GOAL OF THE EXERCISE: Rewrite the entries below, switching every "Locate" to "Find" and leaving everything else unchanged.

Records from a data source:
_ _ _ _ _

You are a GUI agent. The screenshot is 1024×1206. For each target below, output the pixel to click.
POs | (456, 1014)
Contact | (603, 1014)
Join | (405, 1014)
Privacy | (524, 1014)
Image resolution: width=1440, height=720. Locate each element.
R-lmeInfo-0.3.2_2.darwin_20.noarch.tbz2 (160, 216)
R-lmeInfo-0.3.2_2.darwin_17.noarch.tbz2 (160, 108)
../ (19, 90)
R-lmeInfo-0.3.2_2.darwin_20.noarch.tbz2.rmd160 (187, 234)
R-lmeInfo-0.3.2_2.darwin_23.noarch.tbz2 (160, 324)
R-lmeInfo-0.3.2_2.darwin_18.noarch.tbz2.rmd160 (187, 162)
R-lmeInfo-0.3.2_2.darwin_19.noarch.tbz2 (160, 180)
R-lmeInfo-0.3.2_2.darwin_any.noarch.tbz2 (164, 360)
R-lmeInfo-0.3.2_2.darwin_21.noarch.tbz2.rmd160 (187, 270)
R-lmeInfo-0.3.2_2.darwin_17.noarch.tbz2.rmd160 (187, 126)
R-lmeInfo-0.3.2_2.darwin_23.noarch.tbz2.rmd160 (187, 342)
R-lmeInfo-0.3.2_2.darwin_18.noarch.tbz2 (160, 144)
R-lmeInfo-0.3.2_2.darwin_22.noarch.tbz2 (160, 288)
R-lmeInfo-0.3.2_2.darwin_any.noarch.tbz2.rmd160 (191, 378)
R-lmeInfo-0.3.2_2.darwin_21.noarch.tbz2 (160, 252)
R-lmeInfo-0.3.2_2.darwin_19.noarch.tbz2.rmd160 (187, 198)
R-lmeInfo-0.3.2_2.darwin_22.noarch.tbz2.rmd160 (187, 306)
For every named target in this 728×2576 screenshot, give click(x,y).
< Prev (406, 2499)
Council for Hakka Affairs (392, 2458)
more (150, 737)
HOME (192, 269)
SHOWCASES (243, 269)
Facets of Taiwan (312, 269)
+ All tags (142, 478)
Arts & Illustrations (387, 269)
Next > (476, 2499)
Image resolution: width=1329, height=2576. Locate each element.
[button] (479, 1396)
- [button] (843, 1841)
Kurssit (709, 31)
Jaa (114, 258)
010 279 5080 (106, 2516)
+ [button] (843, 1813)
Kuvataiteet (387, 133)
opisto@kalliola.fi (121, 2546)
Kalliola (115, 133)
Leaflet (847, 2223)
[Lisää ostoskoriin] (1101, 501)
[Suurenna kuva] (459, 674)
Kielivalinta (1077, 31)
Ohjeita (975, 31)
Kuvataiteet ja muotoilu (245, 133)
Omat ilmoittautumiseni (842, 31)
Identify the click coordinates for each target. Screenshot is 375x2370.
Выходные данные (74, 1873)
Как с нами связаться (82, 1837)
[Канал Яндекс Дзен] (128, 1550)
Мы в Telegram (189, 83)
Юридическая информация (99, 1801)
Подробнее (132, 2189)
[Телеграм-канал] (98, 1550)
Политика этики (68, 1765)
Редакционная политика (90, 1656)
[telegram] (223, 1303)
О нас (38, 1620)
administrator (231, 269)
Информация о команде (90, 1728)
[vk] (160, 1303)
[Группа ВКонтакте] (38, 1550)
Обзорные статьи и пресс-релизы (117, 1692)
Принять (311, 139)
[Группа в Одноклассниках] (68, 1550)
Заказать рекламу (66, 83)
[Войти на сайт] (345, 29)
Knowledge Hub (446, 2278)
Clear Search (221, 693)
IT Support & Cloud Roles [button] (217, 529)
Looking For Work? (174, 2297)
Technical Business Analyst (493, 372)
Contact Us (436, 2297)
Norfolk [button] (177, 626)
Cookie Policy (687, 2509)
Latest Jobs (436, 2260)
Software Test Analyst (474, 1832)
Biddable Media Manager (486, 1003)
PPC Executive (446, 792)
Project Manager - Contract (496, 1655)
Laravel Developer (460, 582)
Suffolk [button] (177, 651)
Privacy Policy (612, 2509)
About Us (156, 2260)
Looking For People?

_ _ _ _ _

REPLY TO THE TASK:
You are a GUI agent. The screenshot is 1024×1206. For each target below, output the pixel to click.
POs | (456, 1014)
Contact | (603, 1014)
Join | (405, 1014)
Privacy | (524, 1014)
Image resolution: width=1440, height=720. Find each element.
R-lmeInfo-0.3.2_2.darwin_20.noarch.tbz2 (160, 216)
R-lmeInfo-0.3.2_2.darwin_17.noarch.tbz2 (160, 108)
../ (19, 90)
R-lmeInfo-0.3.2_2.darwin_20.noarch.tbz2.rmd160 (187, 234)
R-lmeInfo-0.3.2_2.darwin_23.noarch.tbz2 (160, 324)
R-lmeInfo-0.3.2_2.darwin_18.noarch.tbz2.rmd160 (187, 162)
R-lmeInfo-0.3.2_2.darwin_19.noarch.tbz2 (160, 180)
R-lmeInfo-0.3.2_2.darwin_any.noarch.tbz2 (164, 360)
R-lmeInfo-0.3.2_2.darwin_21.noarch.tbz2.rmd160 (187, 270)
R-lmeInfo-0.3.2_2.darwin_17.noarch.tbz2.rmd160 (187, 126)
R-lmeInfo-0.3.2_2.darwin_23.noarch.tbz2.rmd160 (187, 342)
R-lmeInfo-0.3.2_2.darwin_18.noarch.tbz2 (160, 144)
R-lmeInfo-0.3.2_2.darwin_22.noarch.tbz2 (160, 288)
R-lmeInfo-0.3.2_2.darwin_any.noarch.tbz2.rmd160 (191, 378)
R-lmeInfo-0.3.2_2.darwin_21.noarch.tbz2 (160, 252)
R-lmeInfo-0.3.2_2.darwin_19.noarch.tbz2.rmd160 (187, 198)
R-lmeInfo-0.3.2_2.darwin_22.noarch.tbz2.rmd160 (187, 306)
For every named target in this 728×2576 screenshot, give click(x,y).
< Prev (406, 2499)
Council for Hakka Affairs (392, 2458)
more (150, 737)
HOME (192, 269)
SHOWCASES (243, 269)
Facets of Taiwan (312, 269)
+ All tags (142, 478)
Arts & Illustrations (387, 269)
Next > (476, 2499)
Image resolution: width=1329, height=2576. Find each element.
[button] (479, 1396)
- [button] (843, 1841)
Kurssit (709, 31)
Jaa (114, 258)
010 279 5080 (106, 2516)
+ [button] (843, 1813)
Kuvataiteet (387, 133)
opisto@kalliola.fi (121, 2546)
Kalliola (115, 133)
Leaflet (847, 2223)
[Lisää ostoskoriin] (1101, 501)
[Suurenna kuva] (459, 674)
Kielivalinta (1077, 31)
Ohjeita (975, 31)
Kuvataiteet ja muotoilu (245, 133)
Omat ilmoittautumiseni (842, 31)
Identify the click coordinates for each target. Screenshot is 375x2370.
Выходные данные (74, 1873)
Как с нами связаться (82, 1837)
[Канал Яндекс Дзен] (128, 1550)
Мы в Telegram (189, 83)
Юридическая информация (99, 1801)
Подробнее (132, 2189)
[Телеграм-канал] (98, 1550)
Политика этики (68, 1765)
Редакционная политика (90, 1656)
[telegram] (223, 1303)
О нас (38, 1620)
administrator (231, 269)
Информация о команде (90, 1728)
[vk] (160, 1303)
[Группа ВКонтакте] (38, 1550)
Обзорные статьи и пресс-релизы (117, 1692)
Принять (311, 139)
[Группа в Одноклассниках] (68, 1550)
Заказать рекламу (66, 83)
[Войти на сайт] (345, 29)
Knowledge Hub (446, 2278)
Clear Search (221, 693)
IT Support & Cloud Roles [button] (217, 529)
Looking For Work? (174, 2297)
Technical Business Analyst (493, 372)
Contact Us (436, 2297)
Norfolk [button] (177, 626)
Cookie Policy (687, 2509)
Latest Jobs (436, 2260)
Software Test Analyst (474, 1832)
Biddable Media Manager (486, 1003)
PPC Executive (446, 792)
Project Manager - Contract (496, 1655)
Laravel Developer (460, 582)
Suffolk [button] (177, 651)
Privacy Policy (612, 2509)
About Us (156, 2260)
Looking For People?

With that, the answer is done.